1 tsp ground pul biber  

1 1/2 tsp dried oregano 

1 tsp dried mint 

600g boneless lamb shoulder / neck fillet, cut into tiny pieces

10 garlic cloves, peeled and left whole 

1 1/2 teaspoon sea salt flakes

3/4 teaspoon coarse black pepper 

2 onions, peeled and chopped into 2cm pieces

1 large courgette, chopped into 2cm pieces

1 medium aubergine, chopped into 2cm pieces

2 romano/ medium red bell peppers, cored and chopped into 2cm pieces

2 large Charleston/ medium green bell peppers, cored and chopped into 2cm pieces

700g Maris piper potatoes, peeled and chopped into 2cm cubes 

4 tomatoes, chopped into 2cm pieces

2 Bay leaves 


Method


In a large baking tray, whisk together the tatlı biber salçası, 2tbsp olive oil, the milk, all of the paprika, smoked paprika, pul biber and dried mint and 1 tsp of the oregano to for a smooth paste. 

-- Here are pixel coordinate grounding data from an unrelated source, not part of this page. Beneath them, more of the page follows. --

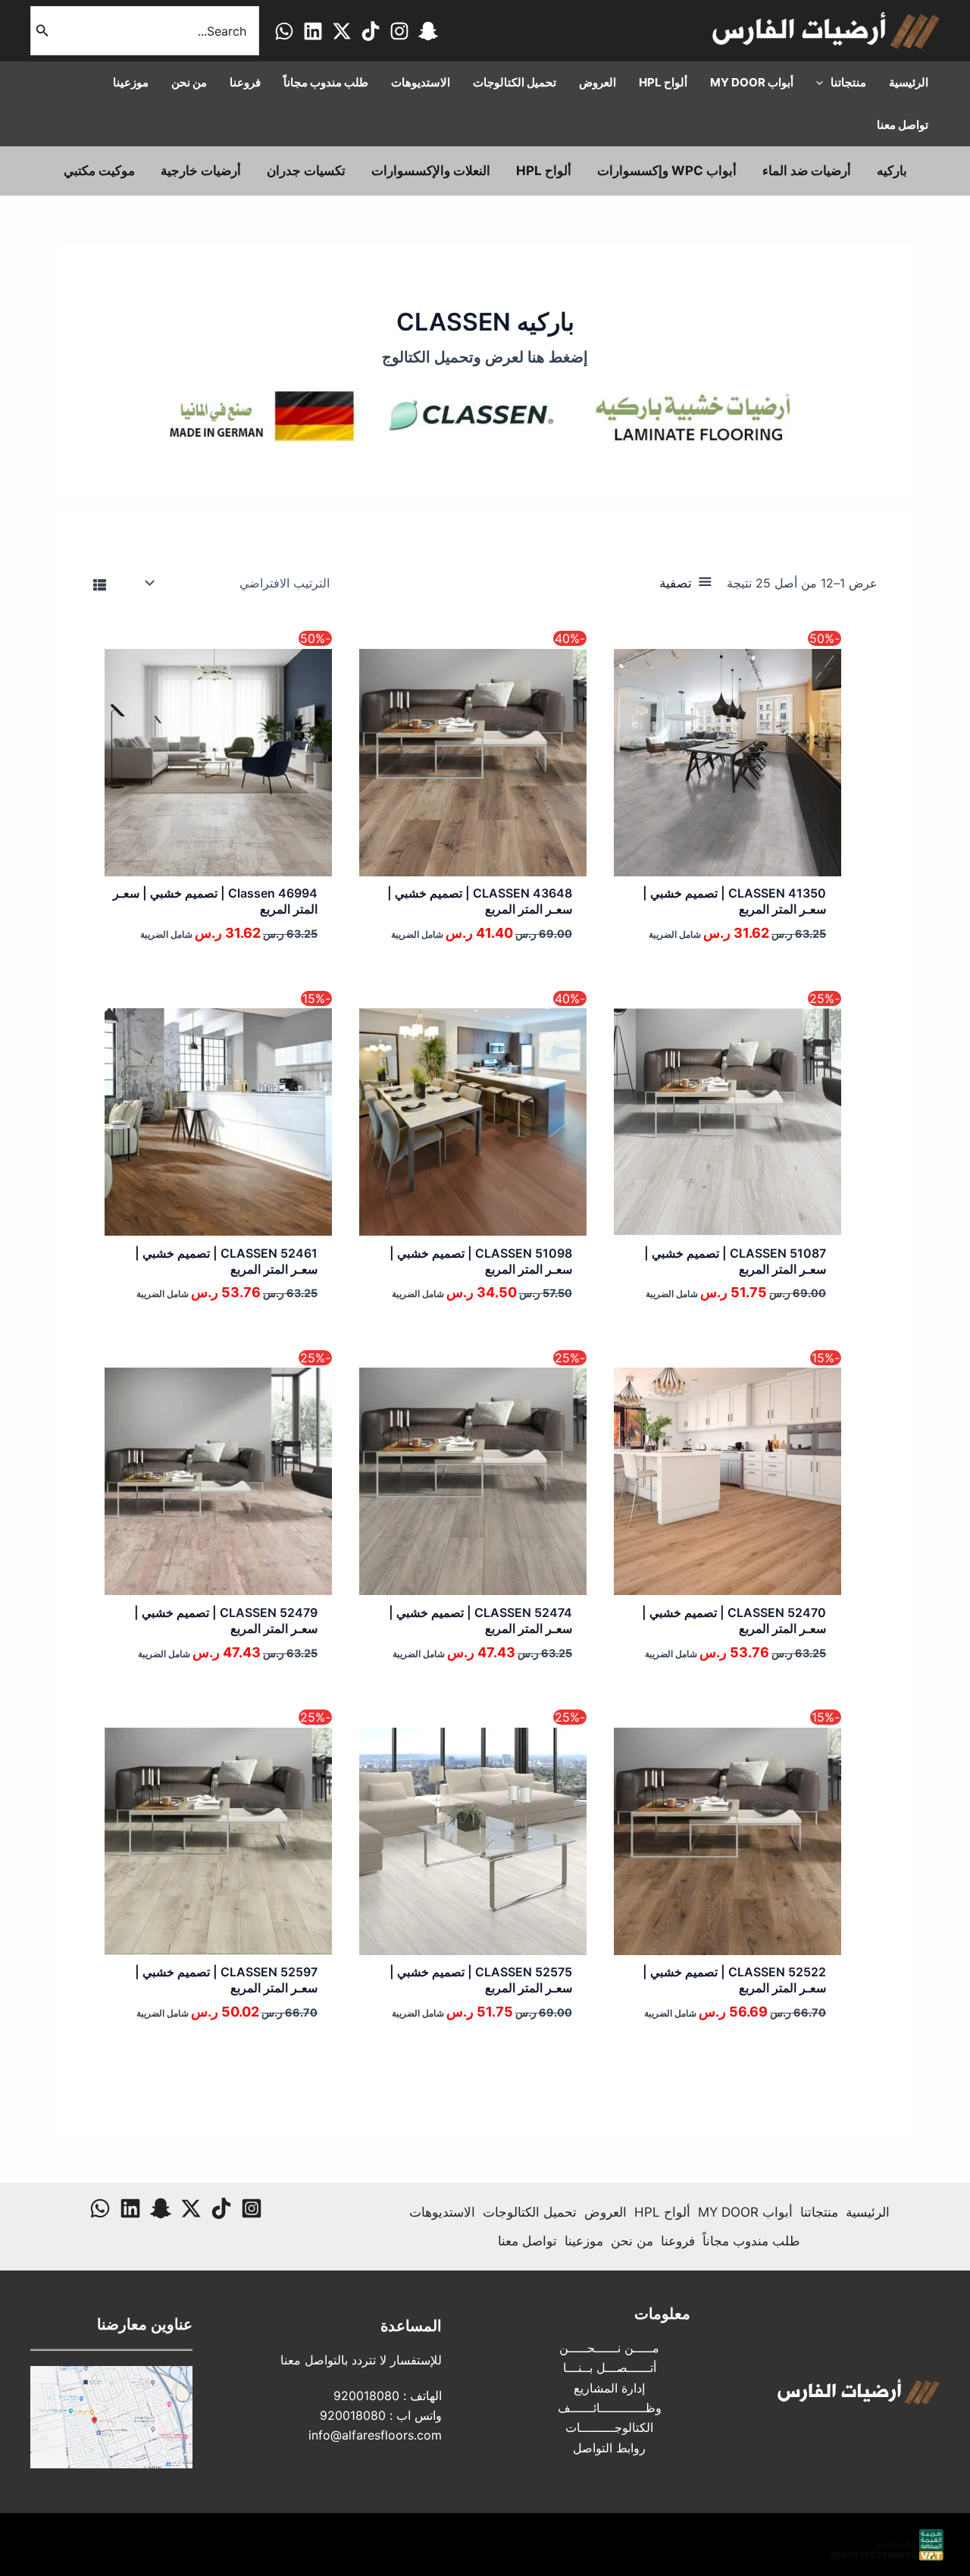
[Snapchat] (160, 2208)
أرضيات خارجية (201, 170)
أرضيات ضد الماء (806, 170)
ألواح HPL (543, 170)
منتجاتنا (819, 2212)
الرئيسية (868, 2212)
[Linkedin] (313, 31)
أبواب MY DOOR (745, 2212)
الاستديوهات (442, 2212)
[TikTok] (370, 31)
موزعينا (584, 2241)
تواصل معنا (527, 2241)
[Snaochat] (428, 31)
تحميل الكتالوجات (530, 2212)
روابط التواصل (609, 2447)
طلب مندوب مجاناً (751, 2241)
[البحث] (41, 31)
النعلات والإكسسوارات (430, 170)
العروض (605, 2212)
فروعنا (678, 2241)
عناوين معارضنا (144, 2324)
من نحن (632, 2241)
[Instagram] (399, 31)
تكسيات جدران (306, 170)
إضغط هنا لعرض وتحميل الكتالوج (485, 357)
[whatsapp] (284, 31)
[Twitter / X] (342, 31)
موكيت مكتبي (99, 170)
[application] (823, 82)
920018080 (366, 2395)
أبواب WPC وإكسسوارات (667, 170)
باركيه (892, 170)
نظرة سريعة (721, 862)
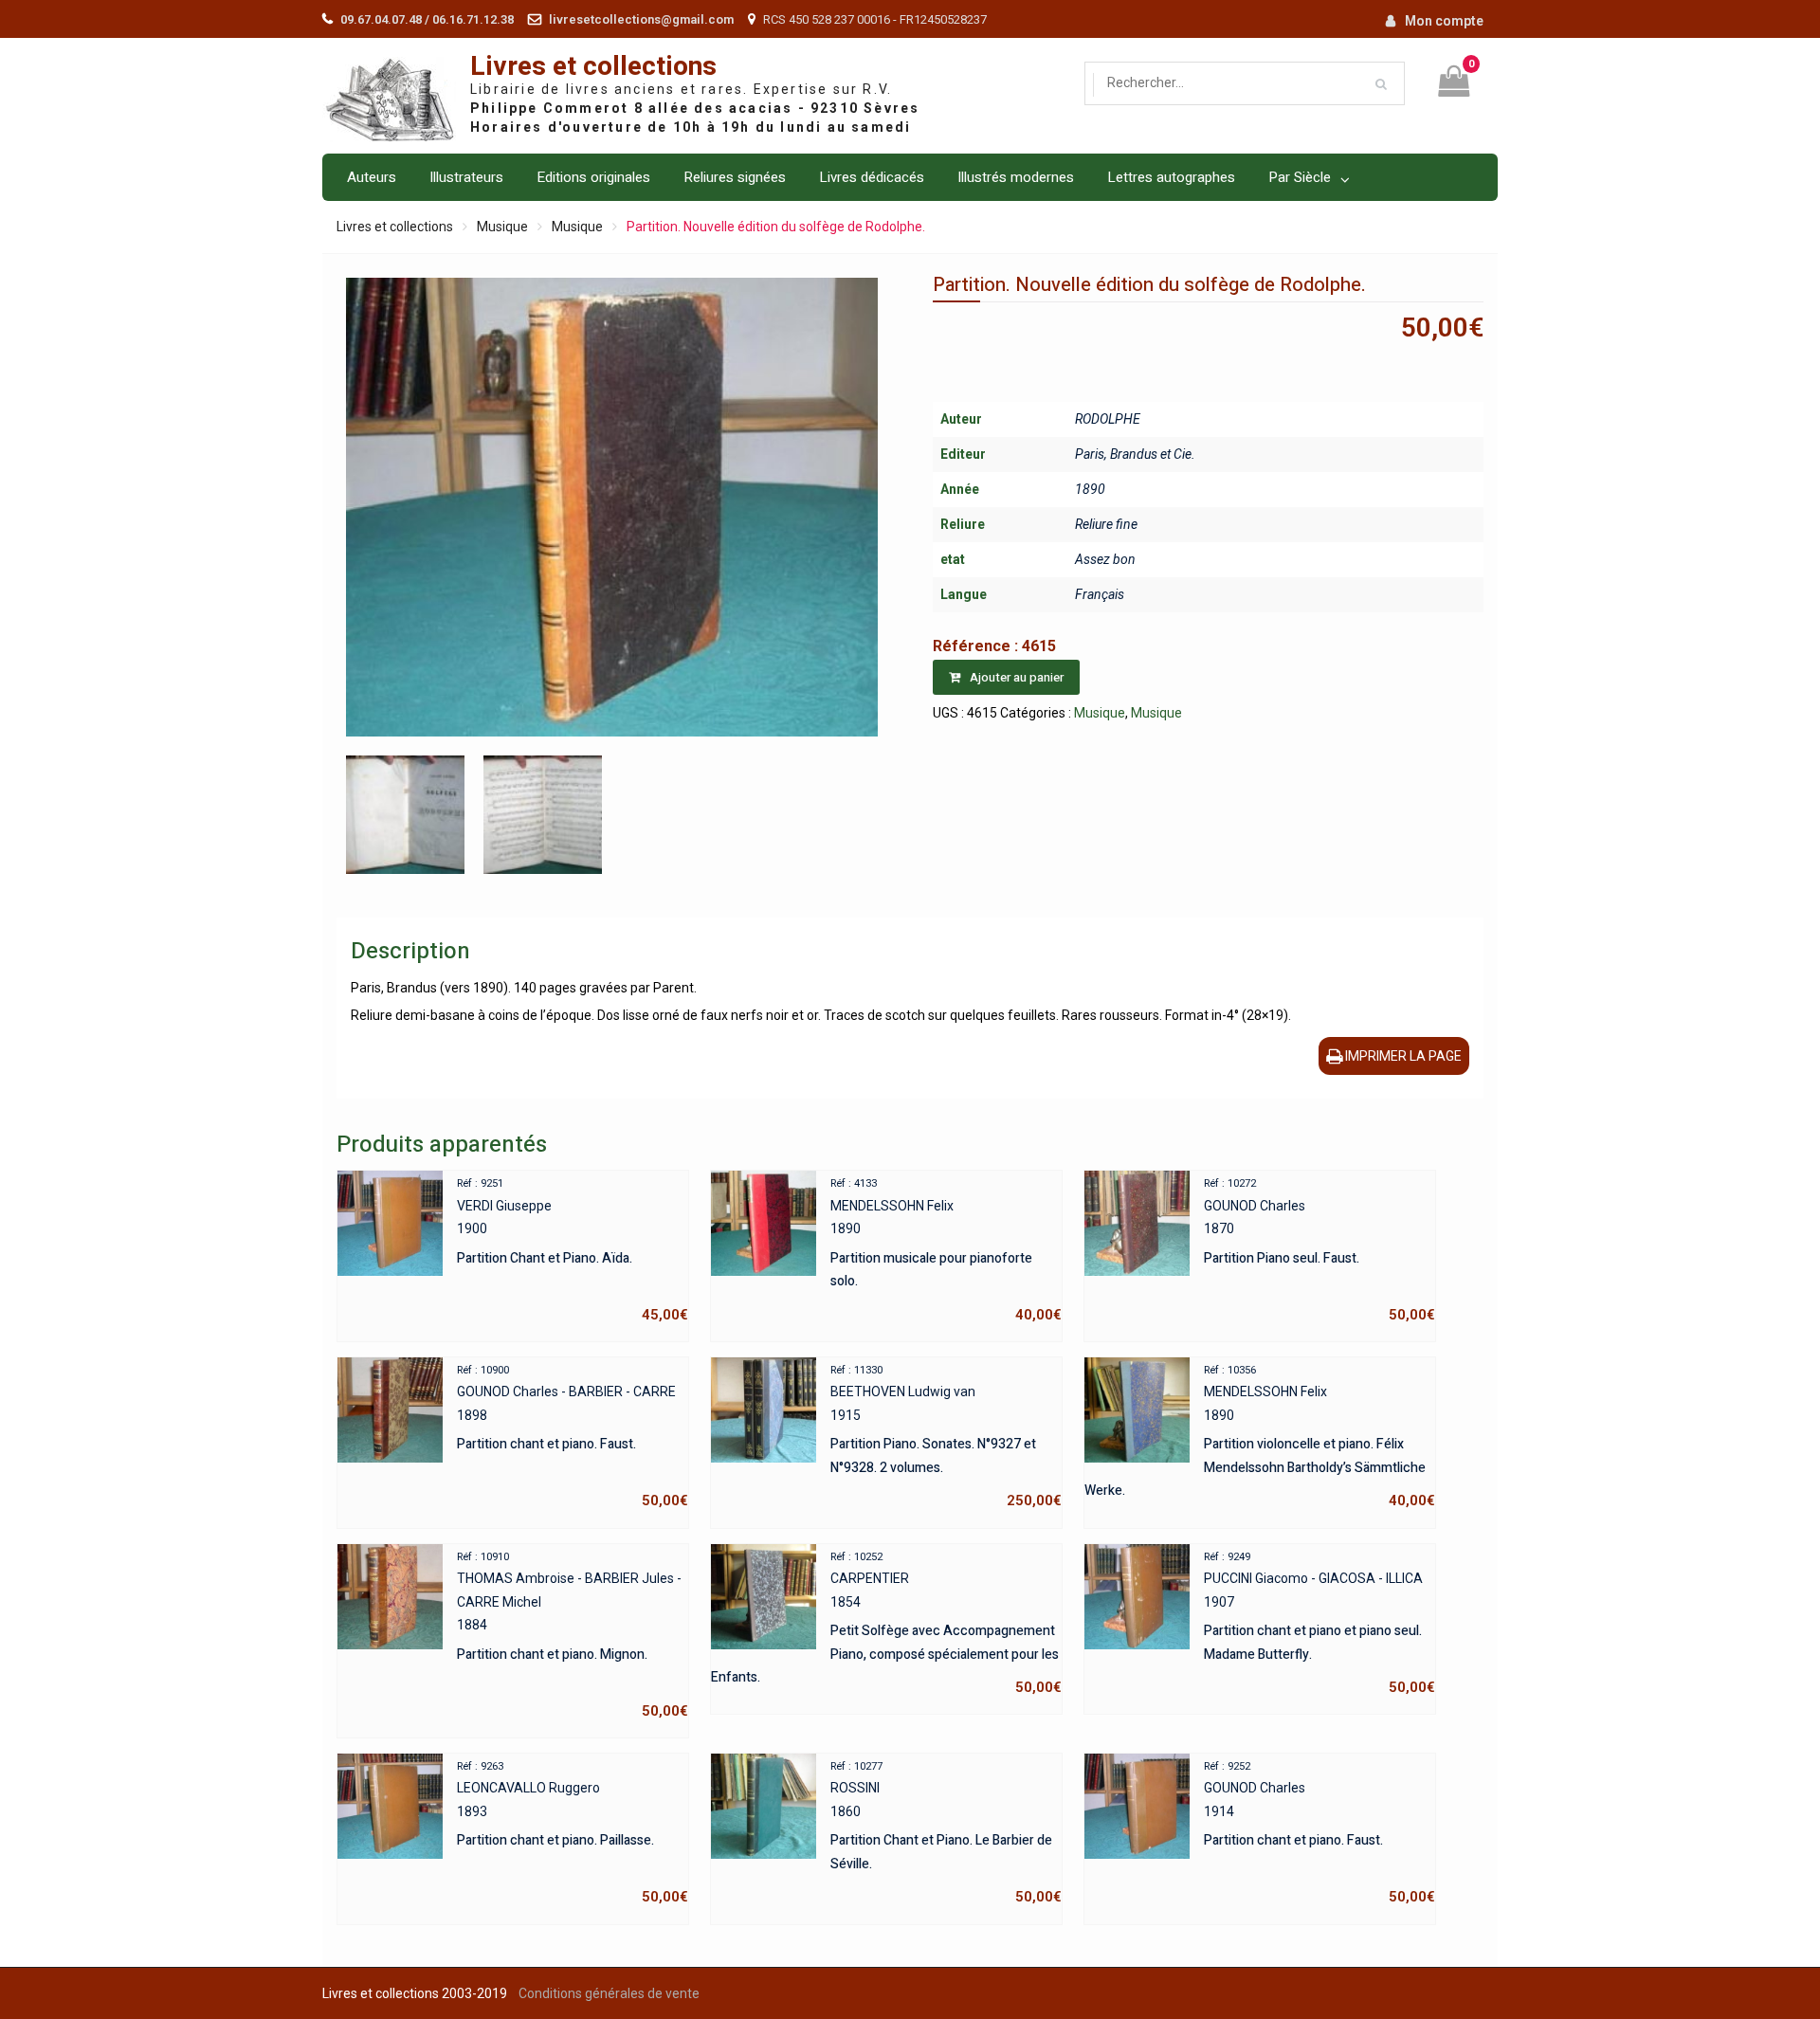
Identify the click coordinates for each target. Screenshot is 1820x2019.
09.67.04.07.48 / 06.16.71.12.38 (427, 19)
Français (1099, 594)
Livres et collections (593, 66)
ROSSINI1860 (946, 1833)
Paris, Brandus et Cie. (1135, 454)
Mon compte (1444, 20)
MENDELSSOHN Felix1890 (946, 1250)
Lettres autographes (1171, 177)
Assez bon (1105, 559)
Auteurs (371, 177)
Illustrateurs (466, 177)
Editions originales (593, 177)
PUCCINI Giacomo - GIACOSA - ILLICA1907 (1319, 1624)
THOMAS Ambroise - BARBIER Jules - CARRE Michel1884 (572, 1635)
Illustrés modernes (1015, 177)
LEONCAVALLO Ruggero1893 (572, 1833)
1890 (1090, 489)
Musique (502, 226)
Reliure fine (1106, 524)
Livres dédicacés (871, 177)
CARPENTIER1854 (886, 1624)
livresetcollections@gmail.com (641, 19)
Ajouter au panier (1017, 677)
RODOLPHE (1107, 419)
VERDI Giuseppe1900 (572, 1250)
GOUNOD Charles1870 (1319, 1250)
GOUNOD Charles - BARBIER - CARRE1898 (572, 1437)
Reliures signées (734, 177)
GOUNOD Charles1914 (1319, 1833)
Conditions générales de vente (609, 1993)
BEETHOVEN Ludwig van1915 (946, 1437)
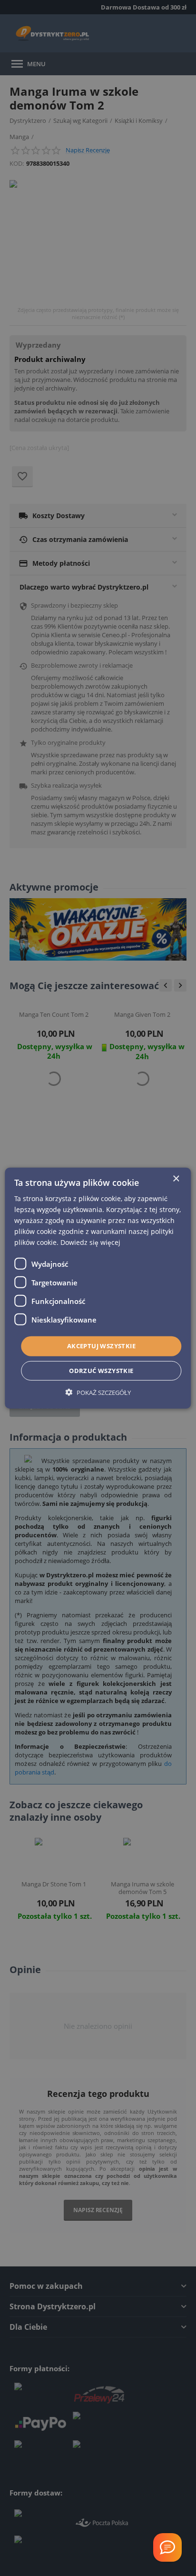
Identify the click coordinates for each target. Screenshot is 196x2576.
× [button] (175, 1178)
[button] (98, 1392)
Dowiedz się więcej (90, 1242)
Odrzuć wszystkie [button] (101, 1370)
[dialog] (98, 1287)
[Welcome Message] (167, 2547)
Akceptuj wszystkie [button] (101, 1346)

Add the lamb pieces and garlic cloves to the tray, mix the lamb really well, ensuring each piece is fully covered in the marinade, then cover with clingfilm and refrigerate for an hour, or up to four, to marinate. 


Preheat oven to 180c fan / 200c. 


Take the tray out of the fridge, and season the lamb and garlic cloves with 1 tsp of sea salt and 1/2 tsp coarse black pepper. Mix together well. Place the lamb in the centre of the tray.


Arrange the vegetables in the tray “yanyana” )”(next to each other), in sections. Brush the tops of the vegetables with the remaining olive oil, nestle in the bay leaves, and sprinkle over the remaining oregano, sea salt and coarse black pepper. Cover the ingredients snugly with a piece of parchment paper, and then tightly cover the entire tray with foil. 


Place in the preheated oven for an hour. After an hour, turn the heat up to 210c fan / 230c and take the tray out of the oven (so that the oven can heat up further while you baste the vegetables). 


Carefully remove the parchment paper and the foil from the tray, and baste the vegetables and lamb with the juices from the bottom of the tray. 


Pop the tray back in the oven for another 20-25 minutes until beautifully caramelised.


Serve with fresh bread, salad and yoghurt.